For parents and teens.
The Family Focus program explores the “reality gap” that often divides parents and teens and offers practical advice to help them improve family communication and strengthen their relationships. Parents and teens are brought together for this one-of-a-kind evening assembly.
For middle and high school students.
The School Speaker program focuses on inspiring students to make healthy choices. Middle and high school students are motivated toward positive risk-taking and peer-to-peer education and prevention in this daytime, in-school assembly.
For middle school students.
The Beat Bullying program is a unique, thoughtful presentation designed to impart important information about the causes and effects of bullying behavior among middle school students. Using true stories to highlight the impact of bullying on everyone in the school community, Stephen also encourages students to participate by sharing their thoughts about appropriate interpersonal behavior and by asking questions. This program is grounded in research and focuses on a positive, empowering, informative and results-oriented approach to educating and motivating young people.

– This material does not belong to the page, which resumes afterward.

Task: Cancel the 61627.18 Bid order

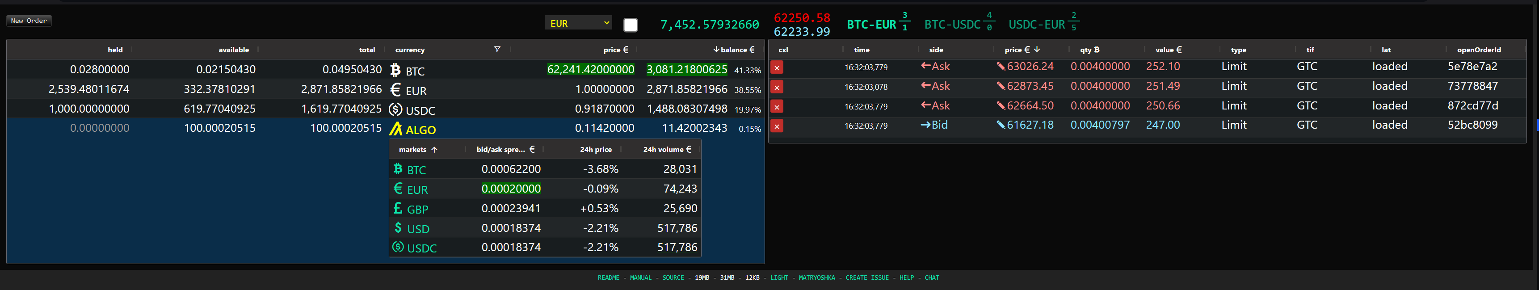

The Community Connections program explores the positive contributions college students can make through service-learning and other community-service programs. During this presentation, college students, faculty, and staff are presented information about the documented benefits of quality youth mentoring – for both mentor and mentee – and the effects of positive risk-taking.
The Parent Power program provides parents with information about the real world of today’s teenagers and outlines concrete steps they can take to help keep youth safe. Held in a town hall style format, this is a memorably interactive and participatory discussion.
For administrators, faculty and staff.
The Teens Today program focuses on community building and exploring the role all adults have in helping to keep teenagers safe. This can be held as a daytime or evening interactive seminar for administrators, faculty and staff.
For parents of high school juniors and seniors.
The Teen Transitions program, held during the daytime or evening, provides parents of high school juniors and seniors with a primer on the upcoming transition to college, explaining how it will affect all members of the family and highlighting the important role parents will continue to play once their child has left home for college. New research from the Center for Adolescent Research and Education (CARE), Pennsylvania State University (Penn State) and SADD (Students Against Destructive Decisions) is shared.